● **Text passage**
>>
About This Blog

Judging Crimes is a blog about criminal law, violent crime and the judiciary, dedicated to making the liberal case for greater democratic control of the criminal justice system.  It's a "view from the trenches" because it's written by a practitioner, not an academic or journalist.  It examines the changing role of the judiciary in American society by looking at what judges actually do, rather than what they say.  I know what they do because I deal with the consequences every day. 

Opinions issued by judges, from Supreme Court justices on down, are justifications for the exercise of governmental power.  But it is the exercise of power itself that should command our attention, not the justifications.  Judging Crimes is concerned with the reality of judicial power rather than the verbal formulas used to defend it. 

American law professors have long liked to say they teach their students "to think like a lawyer."  Learning to think that way is a matter of internalizing certain assumptions.  The practice of judging is likewise based on a foundation of shared assumptions, among them that the United States Constitution -- a document of 8,335 words, the length of a book chapter -- provides an answer to every question.  Rather like a Ouija board.
<<
● **Exercise**
Reproduce, word for word, the stretch of the blog's about page from "American law professors" through "a Ouija board.".

● **Dataset entries**
>>
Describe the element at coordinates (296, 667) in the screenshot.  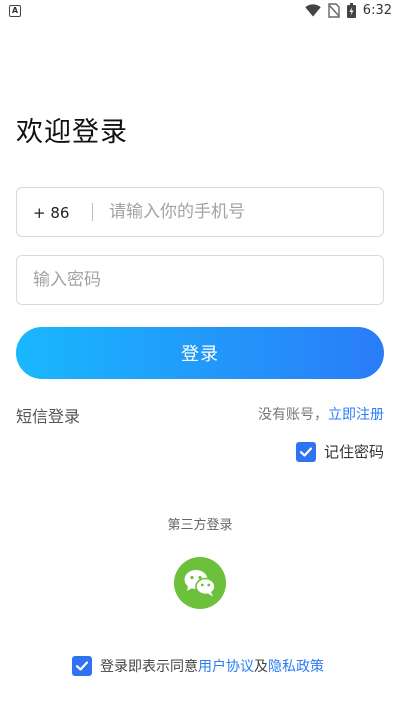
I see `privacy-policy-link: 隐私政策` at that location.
<<
>>
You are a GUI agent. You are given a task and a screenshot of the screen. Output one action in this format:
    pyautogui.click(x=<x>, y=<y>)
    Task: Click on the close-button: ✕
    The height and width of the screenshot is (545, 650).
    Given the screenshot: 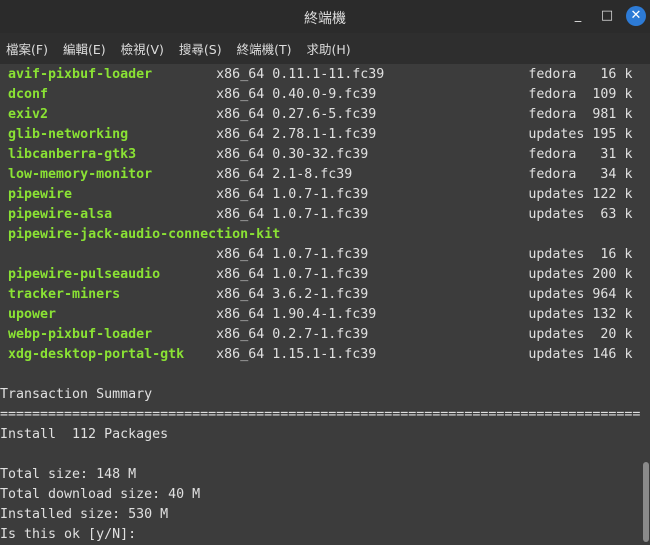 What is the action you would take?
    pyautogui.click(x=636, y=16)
<<
● **Solved problem**
American law professors have long liked to say they teach their students "to think like a lawyer."  Learning to think that way is a matter of internalizing certain assumptions.  The practice of judging is likewise based on a foundation of shared assumptions, among them that the United States Constitution -- a document of 8,335 words, the length of a book chapter -- provides an answer to every question.  Rather like a Ouija board.